| Data to use |
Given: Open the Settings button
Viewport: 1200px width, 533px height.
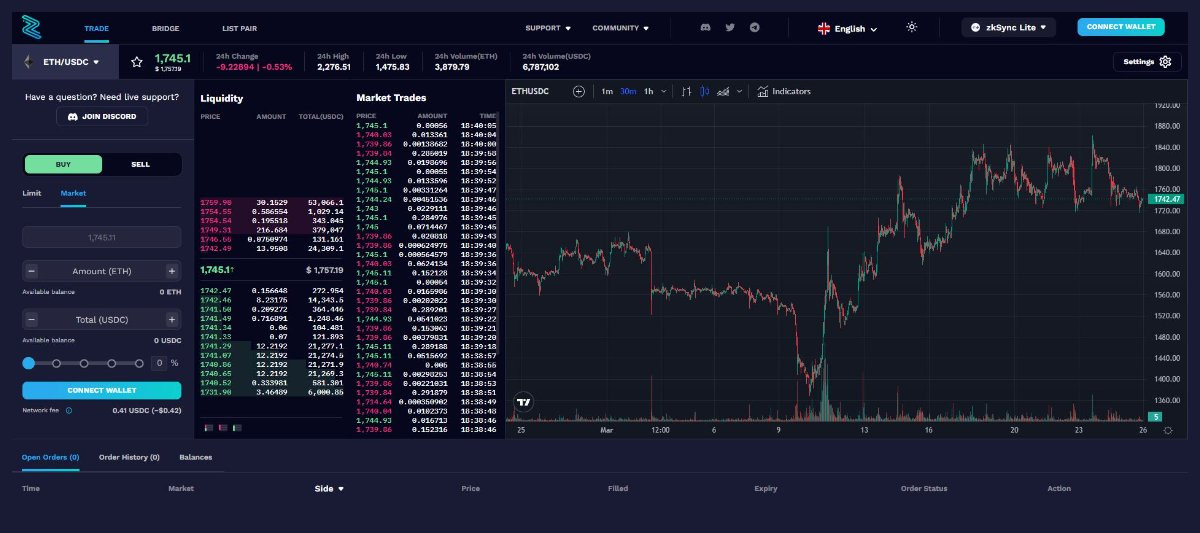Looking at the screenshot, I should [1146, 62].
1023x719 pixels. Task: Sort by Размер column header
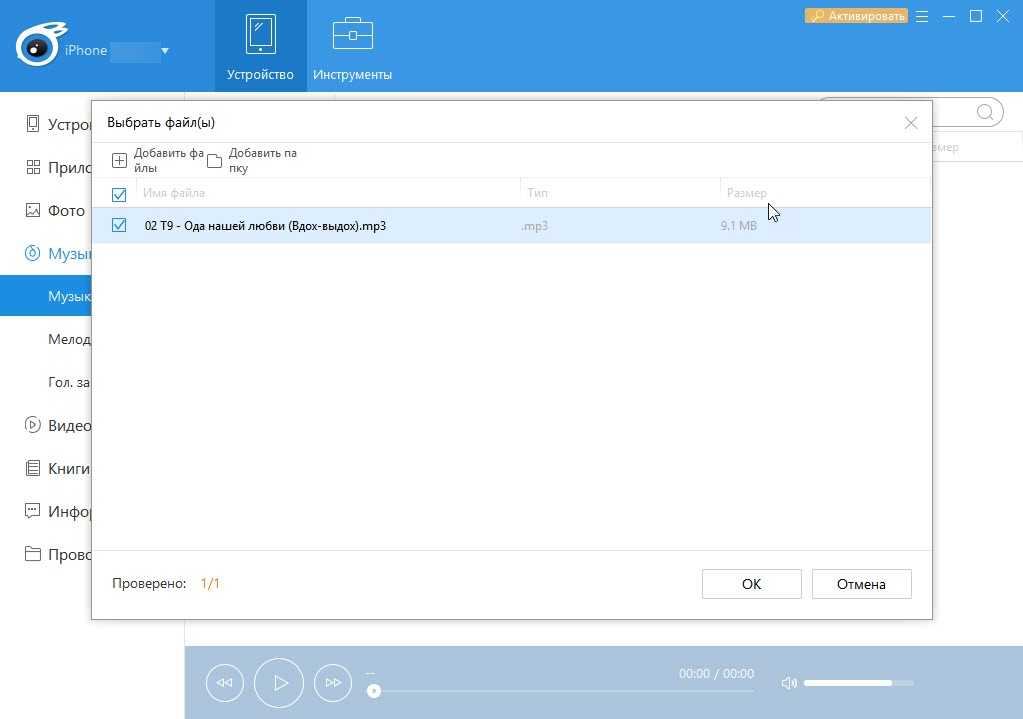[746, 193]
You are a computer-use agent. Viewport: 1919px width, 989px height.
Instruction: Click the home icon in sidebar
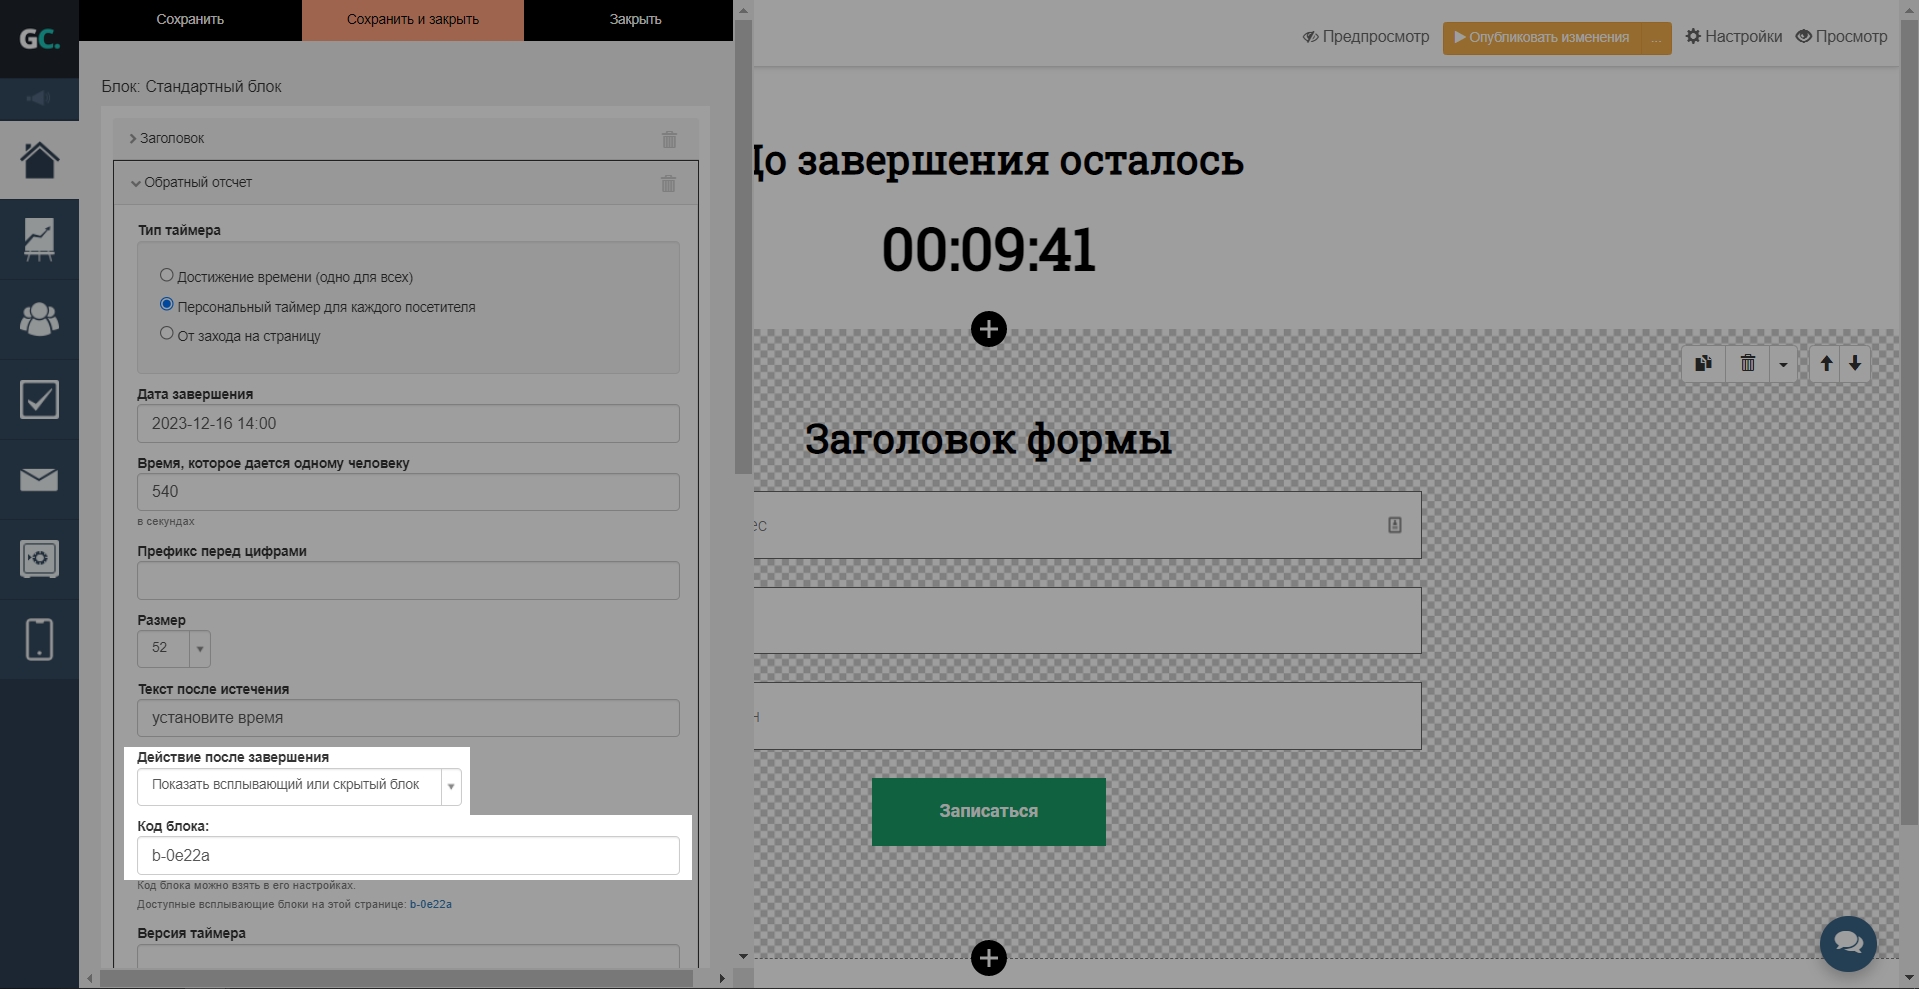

| Task description |
Your answer should contain all the material above, written out exactly, and none of the pictures.

| Task output |
Given: Open the Settings button
Viewport: 1200px width, 533px height.
Looking at the screenshot, I should [1146, 62].
1023x719 pixels. Task: Sort by Размер column header
[746, 193]
You are a computer-use agent. Viewport: 1919px width, 989px height.
Instruction: Click the home icon in sidebar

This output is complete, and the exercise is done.